Üç ana belirtisi vardır; Eğlenceye düşkünlük, ben merkezcilik ve yalnızlık…
Bu durumu mutsuzluk izlemektedir. Psikiyatri uzmanları bunun adını “Kaliforniya Sendromu” koymuşlardır, çünkü Kaliforniya dünyada eğlencenin ve paranın merkezi halindedir. eğlence ve zevkin doruğa çıktığı kısır döngüler yaşanmakta, yalnızlık unutulmaya çalışılırken daha çok eğlence, daha çok zevk aranmakta, parasal değerler çok önem kazanmakta ve yalnızlık kaçınılmaz olmaktadır.yalnızlık ve mutsuzluk unutulmaya çalışılırken duygular önemini yitirmekte, parasal değerler hayatın merkezine yerleşmekte, insani duygular yok olmaktadır.
Bu sendroma kapılan insanlar başkalarını ve çevreyi önemsememeye başlıyor. Ben merkezci düşündükleri için onlara zevk veren şeyler iyi, diğer şeyler kötü kabul ediyorlar, bu durum yalnızlıklarını ve mutsuzluklarını giderek arttırıyor. Somut zevk ve eğlence hayatlarının amacı haline geliyor. Özellikle kadın erkek arasındaki ilişkilerde bu olumsuzluklar gözlenmekte… Mutsuz ve yaşamın kıyısında bireyler çoğalmaktadır.
Ülkemize bakıldığında, Kaliforniya gibi zengin metropollerimizin olmadığını görüyoruz ama bizim ülkemizde de maalesef sinsice yayılmaktadır, bu toplumsal depresyon. Belki metropollerdeki yoksulluk, insanları daha bencilleştirmekte ve ben merkezci yapmaktadır. Küçük çıkarlar için insanlar kendi eksenlerinden dünyaya bakmaya başlamakta ve yalnızlaşmaktadırlar.
Uzmanların ifadelerinden bu sendromun temelinde var oluş kaygılarının yattığını öğrenmekteyiz.

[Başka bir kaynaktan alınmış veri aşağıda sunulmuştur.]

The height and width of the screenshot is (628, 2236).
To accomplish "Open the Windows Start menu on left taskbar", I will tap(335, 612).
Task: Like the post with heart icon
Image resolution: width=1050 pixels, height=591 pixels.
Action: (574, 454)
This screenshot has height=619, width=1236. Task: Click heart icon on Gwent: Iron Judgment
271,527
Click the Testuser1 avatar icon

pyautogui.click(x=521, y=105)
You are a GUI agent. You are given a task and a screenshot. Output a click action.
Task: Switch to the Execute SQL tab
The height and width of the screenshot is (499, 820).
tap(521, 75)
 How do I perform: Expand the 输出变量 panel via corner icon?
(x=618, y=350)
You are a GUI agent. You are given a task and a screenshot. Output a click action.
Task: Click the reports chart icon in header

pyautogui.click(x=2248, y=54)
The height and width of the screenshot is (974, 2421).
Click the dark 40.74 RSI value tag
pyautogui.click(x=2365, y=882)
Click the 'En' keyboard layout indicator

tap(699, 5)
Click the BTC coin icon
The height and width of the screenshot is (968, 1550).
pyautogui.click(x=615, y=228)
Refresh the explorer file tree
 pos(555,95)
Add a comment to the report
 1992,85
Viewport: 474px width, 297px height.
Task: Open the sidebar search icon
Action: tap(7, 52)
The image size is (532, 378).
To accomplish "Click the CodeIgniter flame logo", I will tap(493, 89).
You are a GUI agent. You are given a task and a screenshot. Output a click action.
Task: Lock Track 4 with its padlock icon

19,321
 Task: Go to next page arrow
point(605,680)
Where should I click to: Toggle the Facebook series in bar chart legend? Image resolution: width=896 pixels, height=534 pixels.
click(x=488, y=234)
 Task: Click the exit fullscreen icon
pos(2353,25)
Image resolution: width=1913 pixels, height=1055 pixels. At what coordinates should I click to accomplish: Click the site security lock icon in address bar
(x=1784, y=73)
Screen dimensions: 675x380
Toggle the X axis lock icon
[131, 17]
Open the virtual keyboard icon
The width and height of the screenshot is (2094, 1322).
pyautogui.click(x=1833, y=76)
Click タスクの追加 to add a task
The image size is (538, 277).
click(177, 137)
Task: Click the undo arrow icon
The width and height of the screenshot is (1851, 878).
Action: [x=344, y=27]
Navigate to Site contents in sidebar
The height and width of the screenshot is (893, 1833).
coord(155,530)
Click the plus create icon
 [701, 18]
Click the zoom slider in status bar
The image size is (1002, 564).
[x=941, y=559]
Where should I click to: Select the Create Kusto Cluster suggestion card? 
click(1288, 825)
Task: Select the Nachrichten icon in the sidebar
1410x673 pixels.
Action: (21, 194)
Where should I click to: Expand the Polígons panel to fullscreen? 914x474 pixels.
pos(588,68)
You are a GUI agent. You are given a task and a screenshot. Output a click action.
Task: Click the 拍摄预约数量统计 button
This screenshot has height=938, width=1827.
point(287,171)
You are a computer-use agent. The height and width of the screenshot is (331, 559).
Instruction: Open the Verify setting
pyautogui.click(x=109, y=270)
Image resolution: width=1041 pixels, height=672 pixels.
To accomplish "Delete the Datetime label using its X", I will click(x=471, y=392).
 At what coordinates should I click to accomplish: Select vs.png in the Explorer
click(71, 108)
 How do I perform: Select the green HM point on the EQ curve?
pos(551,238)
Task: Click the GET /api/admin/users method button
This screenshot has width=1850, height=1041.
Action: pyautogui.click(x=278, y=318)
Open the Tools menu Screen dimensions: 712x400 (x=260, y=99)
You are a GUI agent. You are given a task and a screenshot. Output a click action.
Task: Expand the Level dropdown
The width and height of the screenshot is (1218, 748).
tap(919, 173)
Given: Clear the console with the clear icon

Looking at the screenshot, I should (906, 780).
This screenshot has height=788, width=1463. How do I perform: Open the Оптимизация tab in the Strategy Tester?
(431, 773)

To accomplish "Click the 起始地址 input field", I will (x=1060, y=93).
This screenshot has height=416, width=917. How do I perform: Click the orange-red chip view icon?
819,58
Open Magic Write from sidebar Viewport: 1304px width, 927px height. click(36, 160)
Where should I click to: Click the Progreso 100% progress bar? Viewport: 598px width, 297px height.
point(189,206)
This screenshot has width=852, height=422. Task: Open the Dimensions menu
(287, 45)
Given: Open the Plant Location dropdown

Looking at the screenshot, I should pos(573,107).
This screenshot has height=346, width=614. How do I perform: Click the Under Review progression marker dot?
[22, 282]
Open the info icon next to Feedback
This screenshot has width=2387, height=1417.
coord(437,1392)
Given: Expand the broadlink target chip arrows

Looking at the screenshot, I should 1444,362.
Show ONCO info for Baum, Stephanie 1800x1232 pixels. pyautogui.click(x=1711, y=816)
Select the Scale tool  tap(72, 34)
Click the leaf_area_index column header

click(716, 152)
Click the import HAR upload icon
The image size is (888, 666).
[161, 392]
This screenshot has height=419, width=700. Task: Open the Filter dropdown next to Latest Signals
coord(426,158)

Yetişkinlikte toplumun bireye verdiği rolü ve rolünün gereklerini özünde bulunduramaması başarısızlığı, hayal kırıklığını getirmektedir.
Yaşamda başarısızlıklar ve hayal kırıklıkları, içimizde öfke oluşturmakta ve geri çekilmeler yaşanmaktadır. Daha ilerleyen durumlarda ise depresyon başlamakta ve toplumda sağlıksız düşünen, düşüncelerini ve duygularını paylaşamayan bireyler hızla çoğalmaktadır.
Yaşam içinde başarısızlıklarının nedenini hiçbir zaman içlerinde aramayan, başkalarına atfeden, kıskançlık, hasetlik ve suçluluk duyguları geliştiren bireyler mutsuz olmaktadırlar. Mutsuzluğu yenmek için daha fazla eğlenceye yöneliyorlar, düşünmeden yaşamdan zevk almaya çabalıyorlar ki, ben merkezcilik devreye giriyor.
Eğlenceye düşkünlük, ben merkezcilik ve peşinden gelen yalnızlık. Doğal olarak da peşinden gelen mutsuzluk.
Paylaşılan insanca duygular ve düşünceler bizi daha güçlü ve yere sağlam basan bireyler yapacaktır. Bu bunalımlı gidişe dur demek elimizde… Eğlencenin, zevklerin ve sahte dostlukların geçici olduğunu bir kez hatırlatmak istiyorum.
Sevgiyi, saygıyı, acıyı ve bir lokma ekmeği paylaştığımızda daha mutlu bir toplum olacağımıza inanıyorum.